Unlearning's Blind Spots: Over-Unlearning and Prototypical Relearning Attack
SeungBum Ha, Saerom Park, Sung Whan Yoon
TL;DR
This work reveals two overlooked risks in class‑level machine unlearning: boundary‑proximal over‑unlearning and post‑unlearning prototypical relearning. It introduces OU@ε as a retainment‑free metric for collateral damage near forget boundaries and the Prototypical Relearning Attack (PRA) that exploits residual forget‑class structure. The authors propose Spotter, a plug‑and‑play objective that combines masked distillation around forget‑adjacent regions with an intra‑class dispersion loss to both reduce OU@ε and neutralize PRA without using retained data. Across CIFAR, TinyImageNet, and CASIA‑WebFace, Spotter achieves near‑complete forgetting while preserving retained utility, demonstrating practical applicability for privacy‑preserving unlearning in diverse architectures including transformers.
Abstract
Machine unlearning (MU) aims to expunge a designated forget set from a trained model without costly retraining, yet the existing techniques overlook two critical blind spots: "over-unlearning" that deteriorates retained data near the forget set, and post-hoc "relearning" attacks that aim to resurrect the forgotten knowledge.

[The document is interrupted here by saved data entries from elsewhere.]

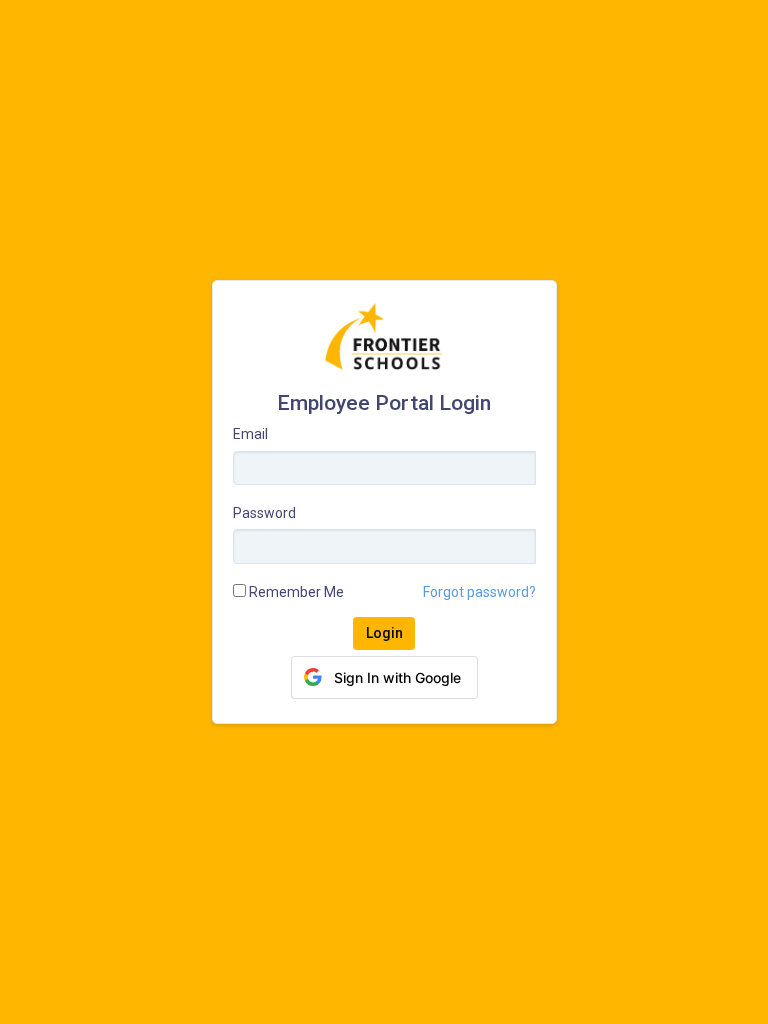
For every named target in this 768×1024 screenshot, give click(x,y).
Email (250, 434)
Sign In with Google (397, 677)
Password (264, 513)
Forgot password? (479, 592)
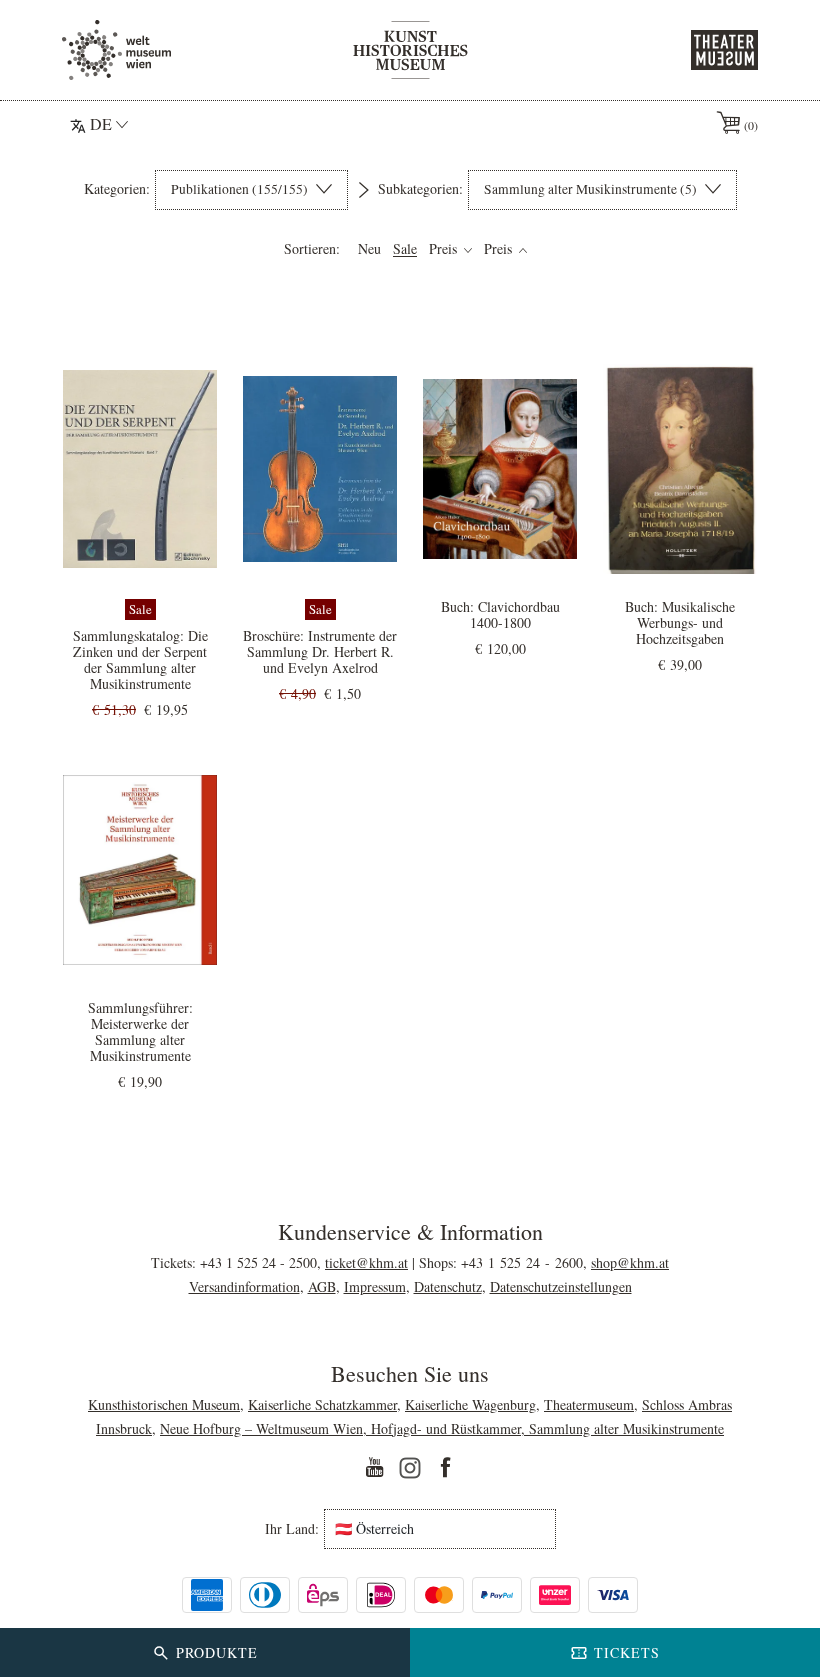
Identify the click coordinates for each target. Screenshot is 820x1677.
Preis (445, 249)
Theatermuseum (589, 1404)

Focusing on class-level unlearning, we first derive an over-unlearning metric, OU@epsilon, which quantifies collateral damage in regions proximal to the forget set, where over-unlearning mainly appears. Next, we expose an unforeseen relearning threat on MU, i.e., the Prototypical Relearning Attack, which exploits the per-class prototype of the forget class with just a few samples, and easily restores the pre-unlearning performance. To counter both blind spots in class-level unlearning, we introduce Spotter, a plug-and-play objective that combines (i) a masked knowledge-distillation penalty on the nearby region of forget classes to suppress OU@epsilon, and (ii) an intra-class dispersion loss that scatters forget-class embeddings, neutralizing Prototypical Relearning Attacks. Spotter achieves state-of-the-art results across CIFAR, TinyImageNet, and CASIA-WebFace datasets, offering a practical remedy to unlearning's blind spots.